*Record excerpts*.
::::
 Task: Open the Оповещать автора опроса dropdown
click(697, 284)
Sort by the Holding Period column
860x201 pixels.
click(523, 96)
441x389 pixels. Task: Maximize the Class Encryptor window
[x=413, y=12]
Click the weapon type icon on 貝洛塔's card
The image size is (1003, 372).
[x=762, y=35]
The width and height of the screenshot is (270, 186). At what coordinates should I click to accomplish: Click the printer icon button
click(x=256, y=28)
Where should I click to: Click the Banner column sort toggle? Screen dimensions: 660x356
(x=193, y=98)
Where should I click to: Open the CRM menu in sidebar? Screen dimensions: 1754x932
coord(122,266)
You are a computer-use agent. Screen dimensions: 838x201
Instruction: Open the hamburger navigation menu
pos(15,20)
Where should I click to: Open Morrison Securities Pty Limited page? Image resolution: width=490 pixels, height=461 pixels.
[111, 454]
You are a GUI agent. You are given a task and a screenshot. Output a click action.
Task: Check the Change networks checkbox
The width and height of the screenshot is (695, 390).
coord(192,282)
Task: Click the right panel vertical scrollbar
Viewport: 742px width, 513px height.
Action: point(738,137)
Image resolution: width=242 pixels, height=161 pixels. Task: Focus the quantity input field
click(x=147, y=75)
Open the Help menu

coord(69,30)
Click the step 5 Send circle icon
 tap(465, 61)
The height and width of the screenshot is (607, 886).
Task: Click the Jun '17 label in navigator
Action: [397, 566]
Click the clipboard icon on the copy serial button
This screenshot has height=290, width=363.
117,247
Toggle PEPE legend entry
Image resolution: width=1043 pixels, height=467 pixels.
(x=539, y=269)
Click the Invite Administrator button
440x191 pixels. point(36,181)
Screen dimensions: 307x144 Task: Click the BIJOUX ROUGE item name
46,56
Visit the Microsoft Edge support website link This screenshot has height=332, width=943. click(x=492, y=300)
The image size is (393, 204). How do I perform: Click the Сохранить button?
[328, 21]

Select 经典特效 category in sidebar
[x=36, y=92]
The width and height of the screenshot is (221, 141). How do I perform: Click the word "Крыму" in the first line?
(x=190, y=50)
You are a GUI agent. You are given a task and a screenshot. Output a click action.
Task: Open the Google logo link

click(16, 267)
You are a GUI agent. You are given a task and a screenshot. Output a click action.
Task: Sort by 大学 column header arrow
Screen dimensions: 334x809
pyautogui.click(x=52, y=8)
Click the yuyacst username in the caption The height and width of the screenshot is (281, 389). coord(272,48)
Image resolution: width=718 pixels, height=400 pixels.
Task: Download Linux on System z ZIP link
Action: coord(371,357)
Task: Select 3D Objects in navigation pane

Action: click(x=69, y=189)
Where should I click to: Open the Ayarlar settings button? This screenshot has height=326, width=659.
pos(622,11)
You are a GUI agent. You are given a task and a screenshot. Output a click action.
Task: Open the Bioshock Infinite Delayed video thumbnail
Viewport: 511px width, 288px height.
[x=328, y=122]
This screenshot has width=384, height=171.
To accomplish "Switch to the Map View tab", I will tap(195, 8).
::::
*Task goal*.
Render the lines above as a Markdown table with two columns, Row and Line, with one numbered row per line and blank lines omitted.

*Result for this exercise*.
| Row | Line |
|---|---|
| 1 |  Task: Open the Оповещать автора опроса dropdown |
| 2 | click(697, 284) |
| 3 | Sort by the Holding Period column |
| 4 | 860x201 pixels. |
| 5 | click(523, 96) |
| 6 | 441x389 pixels. Task: Maximize the Class Encryptor window |
| 7 | [x=413, y=12] |
| 8 | Click the weapon type icon on 貝洛塔's card |
| 9 | The image size is (1003, 372). |
| 10 | [x=762, y=35] |
| 11 | The width and height of the screenshot is (270, 186). At what coordinates should I click to accomplish: Click the printer icon button |
| 12 | click(x=256, y=28) |
| 13 | Where should I click to: Click the Banner column sort toggle? Screen dimensions: 660x356 |
| 14 | (x=193, y=98) |
| 15 | Where should I click to: Open the CRM menu in sidebar? Screen dimensions: 1754x932 |
| 16 | coord(122,266) |
| 17 | You are a computer-use agent. Screen dimensions: 838x201 |
| 18 | Instruction: Open the hamburger navigation menu |
| 19 | pos(15,20) |
| 20 | Where should I click to: Open Morrison Securities Pty Limited page? Image resolution: width=490 pixels, height=461 pixels. |
| 21 | [111, 454] |
| 22 | You are a GUI agent. You are given a task and a screenshot. Output a click action. |
| 23 | Task: Check the Change networks checkbox |
| 24 | The width and height of the screenshot is (695, 390). |
| 25 | coord(192,282) |
| 26 | Task: Click the right panel vertical scrollbar |
| 27 | Viewport: 742px width, 513px height. |
| 28 | Action: point(738,137) |
| 29 | Image resolution: width=242 pixels, height=161 pixels. Task: Focus the quantity input field |
| 30 | click(x=147, y=75) |
| 31 | Open the Help menu |
| 32 | coord(69,30) |
| 33 | Click the step 5 Send circle icon |
| 34 |  tap(465, 61) |
| 35 | The height and width of the screenshot is (607, 886). |
| 36 | Task: Click the Jun '17 label in navigator |
| 37 | Action: [397, 566] |
| 38 | Click the clipboard icon on the copy serial button |
| 39 | This screenshot has height=290, width=363. |
| 40 | 117,247 |
| 41 | Toggle PEPE legend entry |
| 42 | Image resolution: width=1043 pixels, height=467 pixels. |
| 43 | (x=539, y=269) |
| 44 | Click the Invite Administrator button |
| 45 | 440x191 pixels. point(36,181) |
| 46 | Screen dimensions: 307x144 Task: Click the BIJOUX ROUGE item name |
| 47 | 46,56 |
| 48 | Visit the Microsoft Edge support website link This screenshot has height=332, width=943. click(x=492, y=300) |
| 49 | The image size is (393, 204). How do I perform: Click the Сохранить button? |
| 50 | [328, 21] |
| 51 | Select 经典特效 category in sidebar |
| 52 | [x=36, y=92] |
| 53 | The width and height of the screenshot is (221, 141). How do I perform: Click the word "Крыму" in the first line? |
| 54 | (x=190, y=50) |
| 55 | You are a GUI agent. You are given a task and a screenshot. Output a click action. |
| 56 | Task: Open the Google logo link |
| 57 | click(16, 267) |
| 58 | You are a GUI agent. You are given a task and a screenshot. Output a click action. |
| 59 | Task: Sort by 大学 column header arrow |
| 60 | Screen dimensions: 334x809 |
| 61 | pyautogui.click(x=52, y=8) |
| 62 | Click the yuyacst username in the caption The height and width of the screenshot is (281, 389). coord(272,48) |
| 63 | Image resolution: width=718 pixels, height=400 pixels. |
| 64 | Task: Download Linux on System z ZIP link |
| 65 | Action: coord(371,357) |
| 66 | Task: Select 3D Objects in navigation pane |
| 67 | Action: click(x=69, y=189) |
| 68 | Where should I click to: Open the Ayarlar settings button? This screenshot has height=326, width=659. |
| 69 | pos(622,11) |
| 70 | You are a GUI agent. You are given a task and a screenshot. Output a click action. |
| 71 | Task: Open the Bioshock Infinite Delayed video thumbnail |
| 72 | Viewport: 511px width, 288px height. |
| 73 | [x=328, y=122] |
| 74 | This screenshot has width=384, height=171. |
| 75 | To accomplish "Switch to the Map View tab", I will tap(195, 8). |